The following press release is going out on Friday 3 March 2006
(with an embargo till Sunday 12 March 2006) to all Australia media.
We have Garry Linnell to thank for this wonderful distribution.

Cheers, Lynette

UNCOVERED  – AUSTRALIA'S WORST WWII TRAGEDY

The scene of Australia's worst tragedy in World War II has been rediscovered. Lost behind impenetrable jungle in Borneo for the past 60 years, the infamous Sandakan death march track, where more than 1000 Australian and British prisoners of war died amid unimaginable cruel conditions, has been identified.

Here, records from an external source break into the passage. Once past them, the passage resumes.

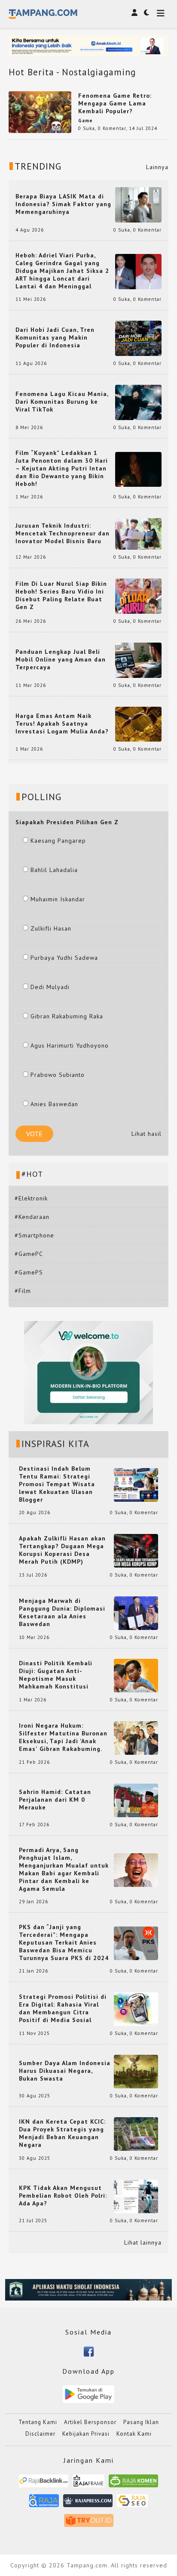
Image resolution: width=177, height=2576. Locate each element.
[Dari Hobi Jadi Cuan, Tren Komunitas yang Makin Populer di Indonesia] (138, 338)
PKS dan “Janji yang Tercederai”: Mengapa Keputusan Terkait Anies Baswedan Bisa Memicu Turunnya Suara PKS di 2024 (64, 1942)
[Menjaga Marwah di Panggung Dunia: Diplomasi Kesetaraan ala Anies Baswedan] (136, 1613)
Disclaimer (40, 2433)
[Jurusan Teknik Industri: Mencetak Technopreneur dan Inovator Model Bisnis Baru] (138, 533)
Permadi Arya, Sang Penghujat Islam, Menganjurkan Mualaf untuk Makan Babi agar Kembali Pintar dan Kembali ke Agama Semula (64, 1869)
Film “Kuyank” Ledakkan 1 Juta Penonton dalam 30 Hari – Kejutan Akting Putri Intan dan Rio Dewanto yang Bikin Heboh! (61, 468)
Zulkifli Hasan (51, 928)
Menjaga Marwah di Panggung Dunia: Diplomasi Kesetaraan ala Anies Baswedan (62, 1612)
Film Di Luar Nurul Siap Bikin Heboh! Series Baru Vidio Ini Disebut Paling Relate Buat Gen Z (61, 595)
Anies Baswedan (54, 1104)
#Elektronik (31, 1198)
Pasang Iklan (141, 2422)
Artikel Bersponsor (90, 2422)
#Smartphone (34, 1235)
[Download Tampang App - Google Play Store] (88, 2393)
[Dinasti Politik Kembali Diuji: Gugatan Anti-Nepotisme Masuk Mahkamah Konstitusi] (136, 1675)
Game (85, 121)
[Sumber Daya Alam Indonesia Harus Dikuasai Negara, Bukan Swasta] (136, 2071)
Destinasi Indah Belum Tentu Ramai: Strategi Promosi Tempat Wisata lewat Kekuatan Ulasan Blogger (57, 1484)
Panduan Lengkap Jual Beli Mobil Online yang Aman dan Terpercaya (60, 659)
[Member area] (134, 12)
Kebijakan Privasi (86, 2433)
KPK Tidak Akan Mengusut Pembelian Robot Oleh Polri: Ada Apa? (63, 2195)
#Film (23, 1291)
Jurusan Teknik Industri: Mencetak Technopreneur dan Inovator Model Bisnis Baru (62, 533)
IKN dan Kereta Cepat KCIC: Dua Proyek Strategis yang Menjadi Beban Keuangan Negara (62, 2133)
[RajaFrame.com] (88, 2483)
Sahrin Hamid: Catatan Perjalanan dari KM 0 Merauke (55, 1799)
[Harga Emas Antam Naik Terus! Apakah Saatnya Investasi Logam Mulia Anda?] (138, 723)
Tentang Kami (37, 2422)
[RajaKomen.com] (133, 2483)
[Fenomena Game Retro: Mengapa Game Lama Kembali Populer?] (40, 111)
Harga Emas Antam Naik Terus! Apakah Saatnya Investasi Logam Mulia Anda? (62, 723)
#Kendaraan (32, 1217)
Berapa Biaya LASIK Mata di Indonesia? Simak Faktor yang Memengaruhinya (63, 204)
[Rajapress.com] (88, 2503)
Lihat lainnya (143, 2242)
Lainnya (157, 167)
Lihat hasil (146, 1134)
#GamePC (29, 1254)
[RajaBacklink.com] (43, 2483)
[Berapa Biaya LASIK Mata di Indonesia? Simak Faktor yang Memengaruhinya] (138, 204)
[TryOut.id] (88, 2523)
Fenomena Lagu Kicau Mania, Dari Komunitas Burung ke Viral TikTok (61, 401)
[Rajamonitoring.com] (44, 2503)
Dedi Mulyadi (50, 987)
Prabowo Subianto (58, 1075)
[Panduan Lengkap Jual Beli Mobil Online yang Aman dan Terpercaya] (138, 659)
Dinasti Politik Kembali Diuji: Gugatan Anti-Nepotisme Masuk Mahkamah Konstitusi (55, 1674)
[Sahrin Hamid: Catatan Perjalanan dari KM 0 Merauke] (136, 1800)
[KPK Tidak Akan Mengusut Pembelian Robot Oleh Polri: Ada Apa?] (136, 2196)
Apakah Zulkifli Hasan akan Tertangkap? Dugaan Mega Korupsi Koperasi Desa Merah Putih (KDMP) (62, 1549)
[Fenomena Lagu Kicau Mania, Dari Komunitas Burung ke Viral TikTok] (138, 402)
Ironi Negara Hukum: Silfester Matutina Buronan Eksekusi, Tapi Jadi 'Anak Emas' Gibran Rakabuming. (63, 1737)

Its route will be retraced in March by a visiting party of Australian Defence Force Personnel and the woman responsible for rediscovering the path, historian and investigative writer, Lynette Silver.

Silver has spent the past 14 years researching the Sandakan POW camp and the resulting death marches. Almost 2000 Australians lost their lives at Sandakan and in the resulting three death marches in 1945 across Borneo's rugged interior, where Japanese captors forced ailing Australian and British soldiers to walk a 250km trail.

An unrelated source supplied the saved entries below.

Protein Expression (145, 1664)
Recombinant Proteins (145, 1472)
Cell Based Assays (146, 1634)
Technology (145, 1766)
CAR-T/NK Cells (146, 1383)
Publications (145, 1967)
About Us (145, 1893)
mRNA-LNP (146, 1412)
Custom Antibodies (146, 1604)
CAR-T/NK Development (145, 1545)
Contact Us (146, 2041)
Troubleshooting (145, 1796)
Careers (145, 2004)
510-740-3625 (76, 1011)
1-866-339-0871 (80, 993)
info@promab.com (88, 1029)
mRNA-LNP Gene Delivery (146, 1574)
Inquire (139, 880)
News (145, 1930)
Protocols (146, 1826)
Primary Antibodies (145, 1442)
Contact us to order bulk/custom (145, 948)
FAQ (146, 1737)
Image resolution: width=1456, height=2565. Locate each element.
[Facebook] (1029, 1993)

Silver said: “My hope is that the Sandakan track will become as much a part of the nation's ethos as the Kokoda Trail and Gallipoli.

“The atrocities suffered by Australians and their allies at Sandakan should never be forgotten. Their heroism, sustained over a three-year period, was extraordinary and certainly equals that exhibited on any battelfield'. ”

Silver has combined forces with Tham Yau Kong, Sabah's leading trekking expert, to  locate and re-open the original death march track.  Silver rediscovered the track's route using a highly detailed hand-drawn map - the only known and complete map in existence given to her by a member of the 1945 body recovery team - and by plotting the location of every POW body recovered along the entire track.

The first section of the route, from Sandakan to Bauto, can also be followed, but  now passes entirely through oil palm plantations. The project to re-open the track has the full backing of the Malaysian and Sabah Governments and the Managing Director of Sabah Tourism, Datuk Irene Charuruks.

On 15 March,  Silver and Tham Yau Kong will accompany a small group of Australians, including a relative of one of the original prisoners of war and nine members of the Australian Defence Forces, on a six-day trek from Bauto across the mountains to Ranau, a distance of about 150 kilometres.  They will be the first people to walk in the footsteps of the  POWs since Australian Army recovery teams searched for bodies in 1946. Silver will be the first woman to follow the path.

The original route, cut by local people and  purposely made as difficult as possible in the belief that it would be used solely by Japanese troops, passed almost entirely though uninhabited areas. Once the war was over and bodies retrieved, the jungle  obliterated all trace of it. An attempt was made by local trekkers in the 1950s to locate the route, without success.